Timing Is Seen As Key in D.C., Vt. Votes on Gay Marriage

Washington Post Staff Writers
Thursday, April 9, 2009

D.C. Council member David A. Catania and Peter Shumlin, president pro tempore of the Vermont Senate, met at Sarducci's restaurant in Montpelier two weeks ago and discussed gay marriage legislation in their jurisdictions.

In movements such as the decades-long fight for gay rights, there are orchestrated moments, and there are moments of opportunity. The story of Catania (I-At Large) and Shumlin (D) and the news made this week in their jurisdictions may fall somewhere in between. The two men have been talking about pushing gay marriage since they met seven years ago.

On Tuesday, the District and Vermont delivered a one-two punch that, combined with the recent Iowa Supreme Court decision to legalize gay marriage, has buoyed supporters and angered opponents.

Vermont legislators overrode Republican Gov. Jim Douglas's veto of a gay marriage bill, making the state the fourth in the country to legalize same-sex nuptials.

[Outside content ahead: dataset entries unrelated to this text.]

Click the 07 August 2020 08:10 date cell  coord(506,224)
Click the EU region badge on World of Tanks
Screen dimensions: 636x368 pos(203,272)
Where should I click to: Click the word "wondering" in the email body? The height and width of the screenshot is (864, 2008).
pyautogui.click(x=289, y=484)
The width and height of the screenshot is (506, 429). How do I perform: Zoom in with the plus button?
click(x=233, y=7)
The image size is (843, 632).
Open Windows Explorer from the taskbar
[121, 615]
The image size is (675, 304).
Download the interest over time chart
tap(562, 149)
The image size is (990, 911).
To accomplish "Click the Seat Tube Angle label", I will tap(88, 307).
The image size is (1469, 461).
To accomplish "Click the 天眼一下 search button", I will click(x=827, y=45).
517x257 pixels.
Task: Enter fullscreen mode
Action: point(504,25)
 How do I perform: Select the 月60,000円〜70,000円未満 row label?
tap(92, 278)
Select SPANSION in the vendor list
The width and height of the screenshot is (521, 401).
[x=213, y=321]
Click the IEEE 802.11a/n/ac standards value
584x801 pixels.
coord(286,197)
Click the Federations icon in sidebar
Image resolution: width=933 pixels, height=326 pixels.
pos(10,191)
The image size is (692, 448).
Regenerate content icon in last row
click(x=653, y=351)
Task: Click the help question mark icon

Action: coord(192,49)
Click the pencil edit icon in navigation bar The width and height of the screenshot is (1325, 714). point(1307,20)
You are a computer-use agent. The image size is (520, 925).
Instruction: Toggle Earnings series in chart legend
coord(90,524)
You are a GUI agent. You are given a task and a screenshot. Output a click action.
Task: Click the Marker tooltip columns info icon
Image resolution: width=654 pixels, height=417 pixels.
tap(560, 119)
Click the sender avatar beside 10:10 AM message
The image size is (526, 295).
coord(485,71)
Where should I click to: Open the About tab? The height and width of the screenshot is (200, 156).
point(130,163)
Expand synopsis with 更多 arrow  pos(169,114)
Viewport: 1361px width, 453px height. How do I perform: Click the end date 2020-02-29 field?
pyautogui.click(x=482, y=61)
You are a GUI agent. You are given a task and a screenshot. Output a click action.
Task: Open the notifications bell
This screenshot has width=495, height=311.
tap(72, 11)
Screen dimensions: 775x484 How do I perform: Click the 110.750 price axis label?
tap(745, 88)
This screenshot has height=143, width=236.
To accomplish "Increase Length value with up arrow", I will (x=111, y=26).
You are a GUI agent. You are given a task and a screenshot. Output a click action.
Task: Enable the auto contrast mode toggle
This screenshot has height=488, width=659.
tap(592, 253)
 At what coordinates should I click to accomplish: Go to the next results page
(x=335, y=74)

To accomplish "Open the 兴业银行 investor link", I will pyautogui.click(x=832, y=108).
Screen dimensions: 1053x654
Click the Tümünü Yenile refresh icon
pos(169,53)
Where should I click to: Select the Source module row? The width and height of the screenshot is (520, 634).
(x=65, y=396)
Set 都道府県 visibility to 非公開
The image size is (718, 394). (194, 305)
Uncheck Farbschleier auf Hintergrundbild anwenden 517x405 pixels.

The D.C. Council unanimously approved legislation that would recognize the nuptials of gay couples performed in other states, paving the way for a District gay marriage law, which Catania plans to introduce this year.

Catania, Shumlin and other advocates said that Tuesday's actions hinged on one factor: timing.

"Frankly, the barrier in the past was a Republican-controlled Congress and White House," said Catania, who is gay and quit the GOP in 2004 when President George W. Bush called for a constitutional amendment to ban same-sex marriage. "In November, a fantastic thing happened."

The nation's capital, where local laws are subject to congressional approval, could be the ultimate litmus test. But others say they worry that the city's action could force congressional leaders to weigh in on the issue.

Former U.S. representative Tom Davis (R) of Virginia said the District's efforts to get voting rights in Congress, which he supports, could be hurt by the push for gay marriage.

Three years ago, Davis said, he urged then-Mayor Anthony A. Williams (D) and Catania to hold off on a gay marriage debate to avoid battling Congress.

"But now, I think they think they are on a roll," Davis said, "and there is such a large constituency for it in the District that feels quite strongly about it."

In December, Catania began meeting with a dozen local and national advocates to discuss drafting a bill that would legalize gay marriage. He said he had hoped to introduce a measure in January, but he and others agreed that the timing was still off because of the District's renewed push for voting rights.